I absolutely love CYNTHIA COOPER! She is the reason why I started watching the WNBA. I would always hear about her on ESPN, then one day I watched the Comets. I became an instant fan of Coop and of the WNBA after watching that game in 1998.

I love to watch TAMIKA CATCHINGS! I really believe she deserved to win the league MVP last year. I'm hoping for a more exciting year for her. She is the future of the WNBA!

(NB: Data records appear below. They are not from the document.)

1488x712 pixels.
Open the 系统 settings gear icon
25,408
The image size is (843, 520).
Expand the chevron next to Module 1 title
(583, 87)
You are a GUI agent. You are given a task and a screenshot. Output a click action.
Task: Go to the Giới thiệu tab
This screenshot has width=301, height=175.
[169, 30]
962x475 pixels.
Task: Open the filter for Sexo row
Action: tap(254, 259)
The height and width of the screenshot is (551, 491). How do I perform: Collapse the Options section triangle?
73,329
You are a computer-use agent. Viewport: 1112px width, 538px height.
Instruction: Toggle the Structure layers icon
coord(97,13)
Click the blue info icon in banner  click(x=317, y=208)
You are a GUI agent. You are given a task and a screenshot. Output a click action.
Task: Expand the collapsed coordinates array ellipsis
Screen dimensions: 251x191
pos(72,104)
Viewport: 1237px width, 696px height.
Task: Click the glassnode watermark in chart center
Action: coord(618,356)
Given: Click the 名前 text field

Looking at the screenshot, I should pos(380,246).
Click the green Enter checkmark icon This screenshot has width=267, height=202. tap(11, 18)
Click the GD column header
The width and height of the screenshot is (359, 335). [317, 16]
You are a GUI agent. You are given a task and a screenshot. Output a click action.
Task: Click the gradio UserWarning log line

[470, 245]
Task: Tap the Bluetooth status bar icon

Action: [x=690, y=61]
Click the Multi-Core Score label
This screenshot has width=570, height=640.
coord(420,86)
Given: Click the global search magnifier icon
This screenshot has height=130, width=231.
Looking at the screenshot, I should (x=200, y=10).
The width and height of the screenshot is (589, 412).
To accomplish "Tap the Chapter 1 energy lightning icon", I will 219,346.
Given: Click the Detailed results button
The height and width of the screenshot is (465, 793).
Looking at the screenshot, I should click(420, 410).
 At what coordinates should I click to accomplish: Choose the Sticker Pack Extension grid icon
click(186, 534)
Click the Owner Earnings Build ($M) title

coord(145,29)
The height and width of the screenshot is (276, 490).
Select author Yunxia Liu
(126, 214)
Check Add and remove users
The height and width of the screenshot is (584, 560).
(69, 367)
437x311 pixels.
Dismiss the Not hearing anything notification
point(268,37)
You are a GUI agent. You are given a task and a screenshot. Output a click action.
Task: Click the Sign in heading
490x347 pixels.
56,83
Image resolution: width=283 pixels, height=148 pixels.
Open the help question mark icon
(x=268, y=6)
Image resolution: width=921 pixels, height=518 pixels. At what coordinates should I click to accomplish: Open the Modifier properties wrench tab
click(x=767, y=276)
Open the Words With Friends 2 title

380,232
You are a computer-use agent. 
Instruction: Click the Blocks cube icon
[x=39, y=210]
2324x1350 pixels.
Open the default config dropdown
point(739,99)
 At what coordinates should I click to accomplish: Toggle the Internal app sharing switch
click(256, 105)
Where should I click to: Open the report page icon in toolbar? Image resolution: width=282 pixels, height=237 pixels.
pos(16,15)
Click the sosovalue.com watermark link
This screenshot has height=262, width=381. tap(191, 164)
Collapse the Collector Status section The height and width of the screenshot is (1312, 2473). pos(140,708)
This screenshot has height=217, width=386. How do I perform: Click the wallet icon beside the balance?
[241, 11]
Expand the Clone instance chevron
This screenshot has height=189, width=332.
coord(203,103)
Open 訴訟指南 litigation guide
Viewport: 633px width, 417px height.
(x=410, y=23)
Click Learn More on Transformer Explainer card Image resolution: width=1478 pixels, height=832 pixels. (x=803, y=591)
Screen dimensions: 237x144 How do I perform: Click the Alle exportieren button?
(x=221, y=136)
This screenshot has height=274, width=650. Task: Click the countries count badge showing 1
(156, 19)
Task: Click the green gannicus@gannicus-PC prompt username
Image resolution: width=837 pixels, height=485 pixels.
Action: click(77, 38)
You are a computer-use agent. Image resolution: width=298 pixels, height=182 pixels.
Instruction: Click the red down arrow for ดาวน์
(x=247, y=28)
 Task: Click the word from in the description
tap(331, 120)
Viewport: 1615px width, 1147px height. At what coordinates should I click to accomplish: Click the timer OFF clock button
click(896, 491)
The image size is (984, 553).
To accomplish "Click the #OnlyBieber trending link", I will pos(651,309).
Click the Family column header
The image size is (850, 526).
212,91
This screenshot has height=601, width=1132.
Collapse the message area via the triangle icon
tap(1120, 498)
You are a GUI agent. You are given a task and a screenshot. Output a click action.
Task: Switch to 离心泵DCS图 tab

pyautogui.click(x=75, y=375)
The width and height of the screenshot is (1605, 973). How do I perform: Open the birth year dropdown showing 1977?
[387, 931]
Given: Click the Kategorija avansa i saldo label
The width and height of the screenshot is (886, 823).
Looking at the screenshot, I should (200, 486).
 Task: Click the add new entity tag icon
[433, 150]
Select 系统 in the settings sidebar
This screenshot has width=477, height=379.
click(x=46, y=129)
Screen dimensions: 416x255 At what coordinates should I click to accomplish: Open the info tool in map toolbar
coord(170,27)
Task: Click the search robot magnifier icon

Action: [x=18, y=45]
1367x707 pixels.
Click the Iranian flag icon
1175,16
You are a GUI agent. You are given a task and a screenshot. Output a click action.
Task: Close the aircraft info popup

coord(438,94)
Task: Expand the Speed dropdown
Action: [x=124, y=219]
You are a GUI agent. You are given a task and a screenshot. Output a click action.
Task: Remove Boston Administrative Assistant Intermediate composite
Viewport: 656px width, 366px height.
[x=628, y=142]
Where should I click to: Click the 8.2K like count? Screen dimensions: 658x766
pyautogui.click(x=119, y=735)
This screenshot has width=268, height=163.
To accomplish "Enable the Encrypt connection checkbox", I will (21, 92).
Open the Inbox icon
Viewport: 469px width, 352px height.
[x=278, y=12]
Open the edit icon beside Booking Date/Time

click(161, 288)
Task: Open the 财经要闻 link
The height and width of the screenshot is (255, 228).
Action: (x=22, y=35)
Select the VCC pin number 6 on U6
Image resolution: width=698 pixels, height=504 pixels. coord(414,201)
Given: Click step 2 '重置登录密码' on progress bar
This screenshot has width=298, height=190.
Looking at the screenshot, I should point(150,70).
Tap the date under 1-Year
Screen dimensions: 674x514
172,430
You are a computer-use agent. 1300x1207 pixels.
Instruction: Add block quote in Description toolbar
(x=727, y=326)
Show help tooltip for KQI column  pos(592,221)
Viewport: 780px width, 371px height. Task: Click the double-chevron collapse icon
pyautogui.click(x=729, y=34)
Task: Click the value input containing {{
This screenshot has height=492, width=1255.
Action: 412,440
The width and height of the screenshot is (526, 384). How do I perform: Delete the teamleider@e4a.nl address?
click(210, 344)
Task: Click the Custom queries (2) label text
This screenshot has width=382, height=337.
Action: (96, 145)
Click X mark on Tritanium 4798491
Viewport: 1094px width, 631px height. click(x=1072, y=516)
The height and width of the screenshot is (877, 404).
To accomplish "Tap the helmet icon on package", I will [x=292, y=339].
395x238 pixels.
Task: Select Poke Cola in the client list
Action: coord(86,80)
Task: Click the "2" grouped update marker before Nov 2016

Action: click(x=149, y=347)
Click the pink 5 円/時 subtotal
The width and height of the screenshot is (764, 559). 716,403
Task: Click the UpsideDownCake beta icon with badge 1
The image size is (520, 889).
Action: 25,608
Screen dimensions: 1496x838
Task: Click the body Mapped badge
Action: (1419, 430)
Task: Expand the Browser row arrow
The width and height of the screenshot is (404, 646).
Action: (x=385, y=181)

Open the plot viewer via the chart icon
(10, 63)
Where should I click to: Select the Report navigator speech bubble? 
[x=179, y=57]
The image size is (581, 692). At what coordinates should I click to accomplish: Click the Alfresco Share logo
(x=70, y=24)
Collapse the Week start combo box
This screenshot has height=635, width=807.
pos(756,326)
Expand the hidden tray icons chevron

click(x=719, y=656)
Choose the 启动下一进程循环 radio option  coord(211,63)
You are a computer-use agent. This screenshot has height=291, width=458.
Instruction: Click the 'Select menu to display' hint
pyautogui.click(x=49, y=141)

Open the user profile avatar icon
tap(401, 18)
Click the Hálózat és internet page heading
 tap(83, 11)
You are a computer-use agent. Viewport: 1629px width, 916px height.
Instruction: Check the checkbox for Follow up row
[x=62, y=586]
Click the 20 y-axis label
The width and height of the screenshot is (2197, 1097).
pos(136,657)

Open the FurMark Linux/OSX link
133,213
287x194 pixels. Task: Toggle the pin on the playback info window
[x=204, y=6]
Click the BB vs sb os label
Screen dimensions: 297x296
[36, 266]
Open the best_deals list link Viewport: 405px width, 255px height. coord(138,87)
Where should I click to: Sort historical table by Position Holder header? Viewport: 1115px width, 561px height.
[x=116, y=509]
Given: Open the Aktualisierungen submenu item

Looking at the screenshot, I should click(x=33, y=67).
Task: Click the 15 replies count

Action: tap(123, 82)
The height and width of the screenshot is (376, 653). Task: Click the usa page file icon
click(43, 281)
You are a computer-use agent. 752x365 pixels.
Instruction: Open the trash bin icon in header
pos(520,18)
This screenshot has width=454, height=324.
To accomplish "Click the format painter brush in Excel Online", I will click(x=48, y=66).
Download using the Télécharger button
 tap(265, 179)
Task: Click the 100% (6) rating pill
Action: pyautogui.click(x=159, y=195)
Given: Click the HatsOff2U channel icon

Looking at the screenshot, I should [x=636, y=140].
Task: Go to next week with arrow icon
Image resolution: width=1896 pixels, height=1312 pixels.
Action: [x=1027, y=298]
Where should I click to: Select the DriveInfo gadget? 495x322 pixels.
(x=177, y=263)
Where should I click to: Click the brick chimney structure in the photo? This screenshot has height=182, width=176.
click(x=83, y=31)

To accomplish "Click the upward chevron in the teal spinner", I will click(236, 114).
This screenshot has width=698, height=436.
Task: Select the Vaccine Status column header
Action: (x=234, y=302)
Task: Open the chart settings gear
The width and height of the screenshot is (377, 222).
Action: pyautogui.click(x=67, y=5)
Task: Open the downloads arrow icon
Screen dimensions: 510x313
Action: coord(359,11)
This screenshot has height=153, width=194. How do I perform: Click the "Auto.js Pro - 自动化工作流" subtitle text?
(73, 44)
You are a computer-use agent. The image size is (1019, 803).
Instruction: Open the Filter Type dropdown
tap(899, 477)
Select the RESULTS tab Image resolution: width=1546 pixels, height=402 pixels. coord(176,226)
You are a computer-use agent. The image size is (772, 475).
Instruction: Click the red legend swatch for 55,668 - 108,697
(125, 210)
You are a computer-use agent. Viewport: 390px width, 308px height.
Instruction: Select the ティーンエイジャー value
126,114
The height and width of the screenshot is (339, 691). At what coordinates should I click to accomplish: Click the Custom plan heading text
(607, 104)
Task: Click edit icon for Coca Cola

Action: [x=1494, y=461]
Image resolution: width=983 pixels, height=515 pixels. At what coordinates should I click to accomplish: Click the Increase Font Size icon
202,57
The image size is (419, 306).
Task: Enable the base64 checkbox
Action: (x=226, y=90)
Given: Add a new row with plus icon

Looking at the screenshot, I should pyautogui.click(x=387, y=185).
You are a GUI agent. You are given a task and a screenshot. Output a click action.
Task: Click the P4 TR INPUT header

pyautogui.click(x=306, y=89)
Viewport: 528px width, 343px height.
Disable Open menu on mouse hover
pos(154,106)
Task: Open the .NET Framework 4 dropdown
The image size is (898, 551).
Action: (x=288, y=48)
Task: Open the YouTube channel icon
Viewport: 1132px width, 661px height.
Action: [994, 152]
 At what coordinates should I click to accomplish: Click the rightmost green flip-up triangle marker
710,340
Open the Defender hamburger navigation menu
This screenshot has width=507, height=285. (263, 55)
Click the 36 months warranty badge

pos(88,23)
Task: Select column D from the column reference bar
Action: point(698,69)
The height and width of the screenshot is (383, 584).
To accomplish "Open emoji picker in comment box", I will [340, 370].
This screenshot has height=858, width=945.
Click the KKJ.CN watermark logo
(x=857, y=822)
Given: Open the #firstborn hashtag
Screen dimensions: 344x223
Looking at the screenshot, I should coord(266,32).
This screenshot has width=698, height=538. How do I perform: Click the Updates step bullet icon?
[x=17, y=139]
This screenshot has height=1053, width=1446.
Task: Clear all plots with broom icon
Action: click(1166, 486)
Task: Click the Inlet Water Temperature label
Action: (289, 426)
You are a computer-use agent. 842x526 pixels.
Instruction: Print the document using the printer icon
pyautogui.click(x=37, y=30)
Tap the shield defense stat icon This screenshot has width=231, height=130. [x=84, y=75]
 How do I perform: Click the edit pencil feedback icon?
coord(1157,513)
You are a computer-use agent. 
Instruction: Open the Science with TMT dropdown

I am also very excited about ALANA BEARD when she comes into the league next year. I love her because she reminds me of COOP and CATCHINGS. She may be able to do what Catchings did during her rookie year and challenge for the MVP also! She is exciting to watch just like CATCHINGS, she's a scorer and she is an absolutely fantastic defender. She is a complete player with no weaknesses like Leslie, Swoopes and Catchings.


----------



## mystics_rock (May 6, 2003)

> I am also very excited about ALANA BEARD when she comes into the league next year. I love her because she reminds me of COOP and CATCHINGS. She may be able to do what Catchings did during her rookie year and challenge for the MVP also! She is exciting to watch just like CATCHINGS, she's a scorer and she is an absolutely fantastic defender. She is a complete player with no weaknesses like Leslie, Swoopes and Catchings.


Alana is awesome, but I have to say Diana Taurasi will have a bigger impact on the WNBA.


----------



## s a b a s 11 (Dec 31, 2002)

> Originally posted by <b>mystics_rock</b>!
> 
> 
> Alana is awesome, but I have to say Diana Taurasi will have a bigger impact on the WNBA.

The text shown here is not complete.